Closed baligpanossian closed 5 months ago
In this case, TEstrainer has failed to produce a strained version of the input TE library. This could be because no non-satellite repeats were found in the RepeatModeler run, but this needs to be verified for the runs that failed. What version of Earl Grey are you using? Which OS? What flags did you use to run Earl Grey? Providing the whole log file should help to understand where the process has failed.
Verify that the -families.fa
files contain sequences that you expect. Are any families missing or unexpected?

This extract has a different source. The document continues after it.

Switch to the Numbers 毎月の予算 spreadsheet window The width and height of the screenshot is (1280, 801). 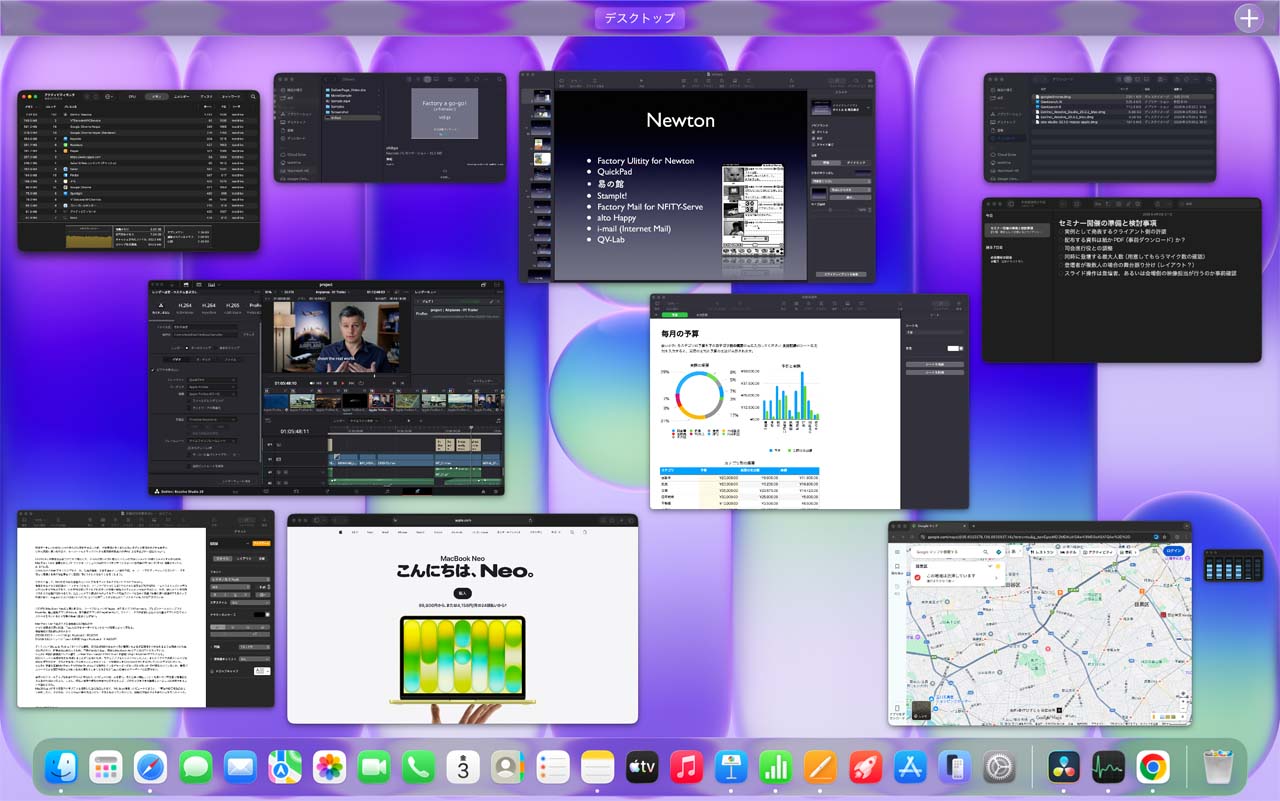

If you are happy to ignore any filtering steps, you can just rename *-families.fa to /workspace/fastas/515_WP/515_WP_EarlGrey/515_WP_strainer/TS_515_WP-families.fa_7185/515_WP-families.fa.strained
and rerun Earl Grey with the same command to skip to the masking step. I strongly recommend against this as this runs the risk of TE annotations being wrong, as well as the consensus sequences not being refined
Thank you for the prompt response. It is possible that these samples had no non-satellite repeats, but I'd want to check before ruling that out. Also, I'm now only trying to get the raw data with which the pie charts are generated.

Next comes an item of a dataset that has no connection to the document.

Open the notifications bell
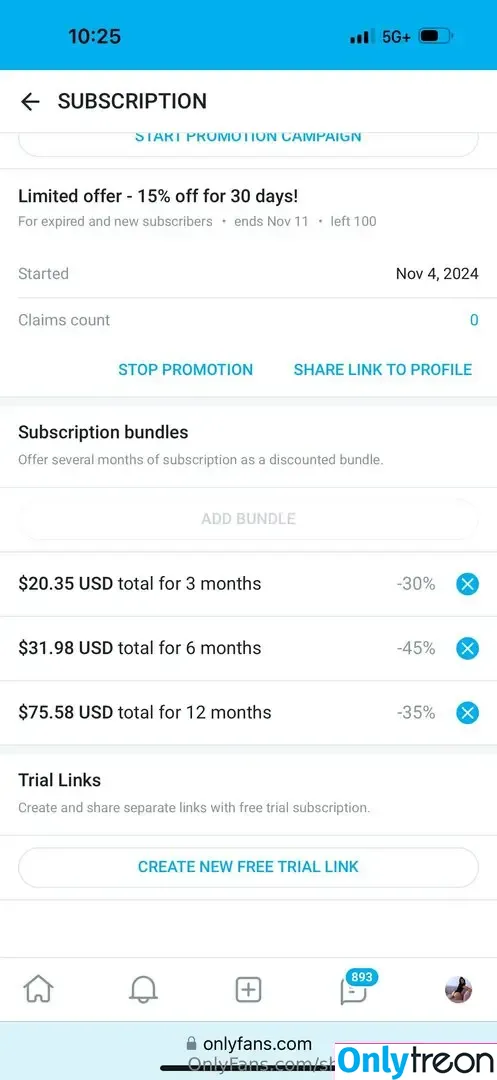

I've used EarlGrey 4.2.3 with a conda installation in linux. My command for this sample was
EarlGrey -t 8 -g 515_WP.fasta -s 515 -o 515
The full log file is attached
The script that failed was the simple repeat filter trimming step in TEstrainer... @jamesdgalbraith any ideas on this one?
It looks like all previous steps of TEstrainer completed successfully, so it is something in the post-processing that has caused an issue
Regarding the data used for the plots, this is in the _summaryFiles
directory after a successful run - All the plots are generated using SAMPLE.filteredrepeats.gff
Regarding the data used for the plots, this is in the
_summaryFiles
directory after a successful run - All the plots are generated using SAMPLE.filteredrepeats.gff
Thank you, this is perfect for the samples that ran successfully. As for those with an unsuccessful run that didn't generate anything in the _summaryFIles
, can I manually calculate the data from another file upstream of the summary?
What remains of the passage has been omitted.